Abstract:
Gene regulation plays a pivotal role at all stages of organism development, in cell differentiation, and for maintaining homeostasis. Controlled spatial and temporal gene expression is achieved by means of complex and robust regulatory networks. A key event in maintaining such networks is the sequence specific protein-DNA recognition, which enables transcription factors to identify their respective binding sites.
Computational and structural biologists face intriguing challenges at three different levels when investigating gene regulation. First, the involvement of gene regulation in disease can be addressed by studying global effects of gene regulatory networks, which are visible at the level of systems. Furthermore, detecting the often short and variable transcription factor binding sites (TFBSs) in genomic DNA is not a trivial task, since the prediction of TFBSs and delineation of functional regulatory modules are conducted at the level of sequences. Finally, there is a challenge in understanding the factors governing transcription factor-DNA recognition, as the information needs to be collected at the molecular level. Structure-based methods provide detailed information about protein-DNA interactions at atomic resolution.
In this work, a versatile approach for computational analysis of the different levels of gene regulation, gradually zooming in from the global level of systems to the molecular level, is presented. Linking information related to gene regulation from the different levels can help in clarifying phenomena that are hard to explain using only one source of information. First, the influence of gene regulation is analyzed at the level of systems. A set of cancer-related target genes are identified using a novel integrative analysis pipeline. Microarray data, immunological data, and curated biological knowledge are brought together enabling extensive analysis of the underlying mechanisms controlling gene expression in cancer tissue. The transcription factor AP2 is suggested to play a key regulatory role in controlling a set of over-expressed melanoma-related genes. The computational results presented are supported by previously reported experimental evidence.
Zooming in to the level of sequences transcription factors orchestrating the expression of functionally related genes are identified in yeast and plant, which are two important model organisms for studying gene regulation. The pattern-finding algorithm Gibbs sampling is employed for discovering putative functional TFBSs in functionally related genes. The response element ACGCGT is found to be over-represented in DNA-repair genes in yeast, which supports the idea that the transcription factor MBP1 is involved in blocking replication of damaged DNA. The vital regulation of stem cells is explored in plant, providing preliminary computational evidence for TFBSs critical to stem cell differentiation.

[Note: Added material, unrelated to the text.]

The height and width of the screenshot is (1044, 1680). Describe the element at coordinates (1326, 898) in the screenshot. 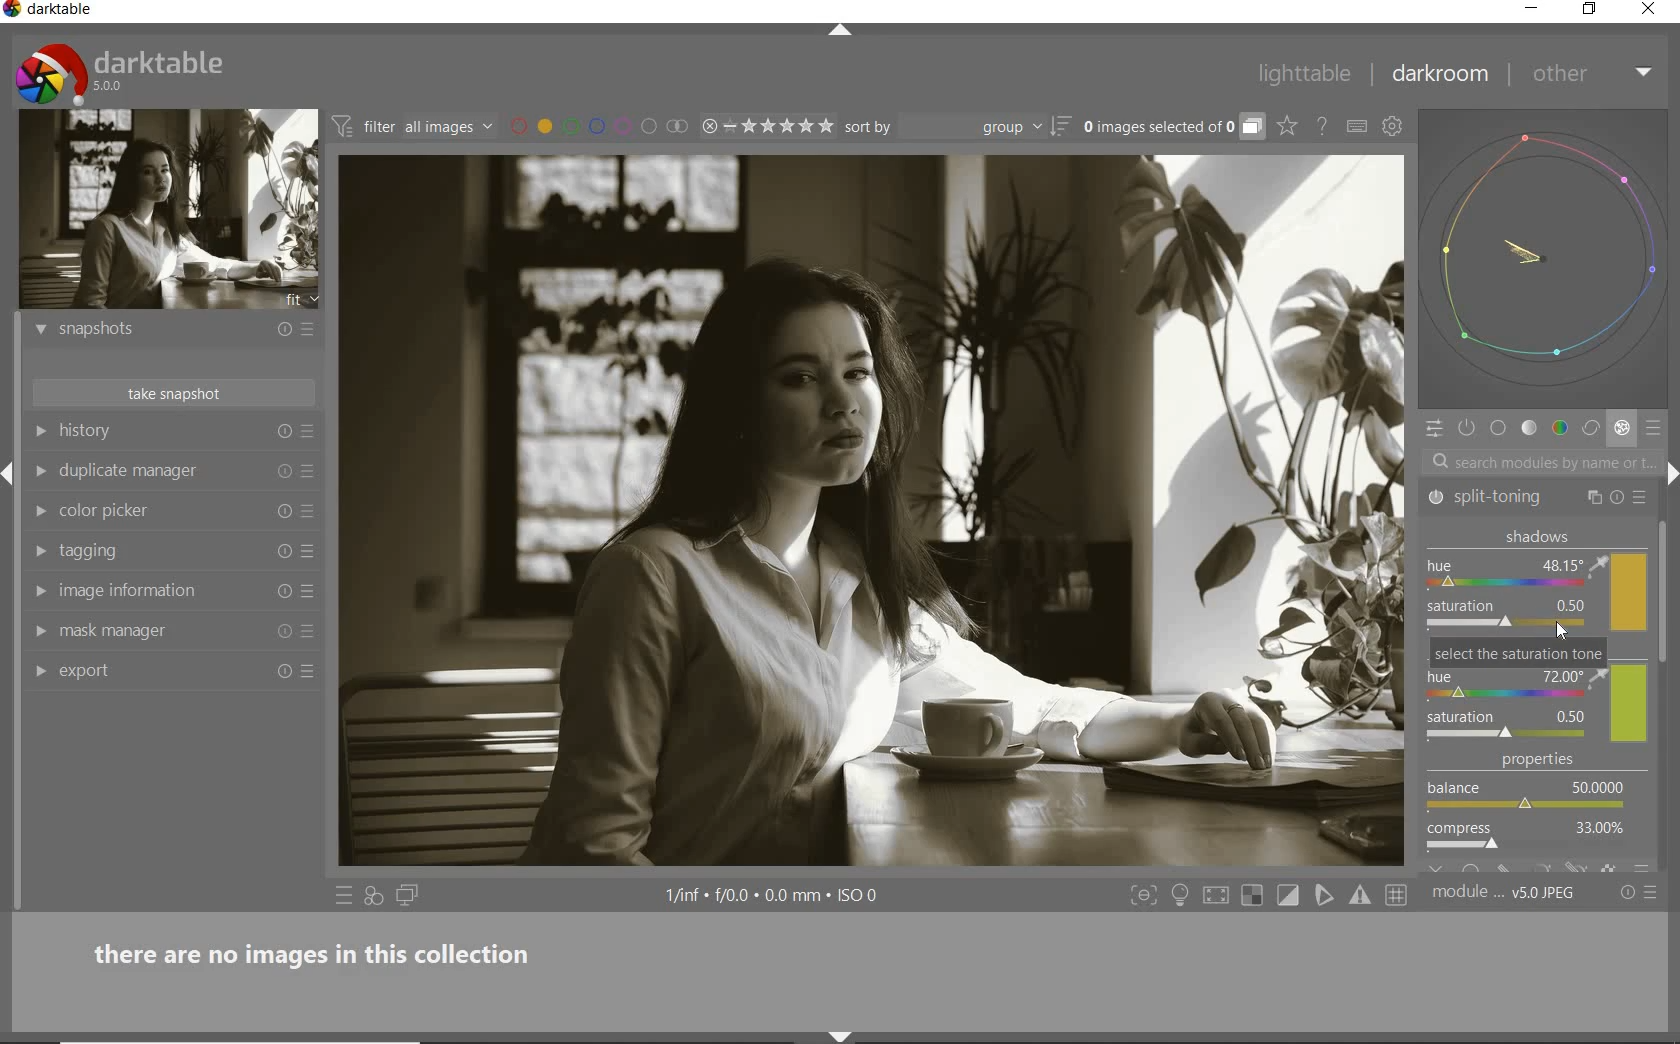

The final transition is the step from analyzing gene regulation at the levels of systems and sequences to studying protein-DNA interactions at atomic detail. Structural data provides an additional source for gaining insight into the thermodynamic properties of sequence specific binding, which eventually directs gene regulation. A computational protocol for analyzing the effects that small base modifications have on the overall binding free energy is described. The computationally obtained results for mutating the thymine to uracil in transcription factor-DNA complexes agree well with previously reported experimental results, illustrating the applicability of the protocol. This is a first step towards using molecular modeling for constructing structure-based models of TFBSs.
Each individual level of this step-wise analysis provides crucial information needed to gain insight into the different aspects underlying complex regulatory control mechanisms. Analysis at the level of systems and networks is crucial for understanding global effects of gene regulation, the implications of gene regulation in disease, and for identifying sets of target genes. Sequence-based methods are used for discovering functional binding sites in gene regulatory regions for such sets of related genes, responsible for directing gene expression. Finally, structural analysis can explain ambiguities observed in sequence-based models, however, can only be applied to a limited number of protein-DNA complexes due to high computational requirements. An improved understanding of all aspects of gene regulation is inevitable for identifying key factors influencing organism development and disease.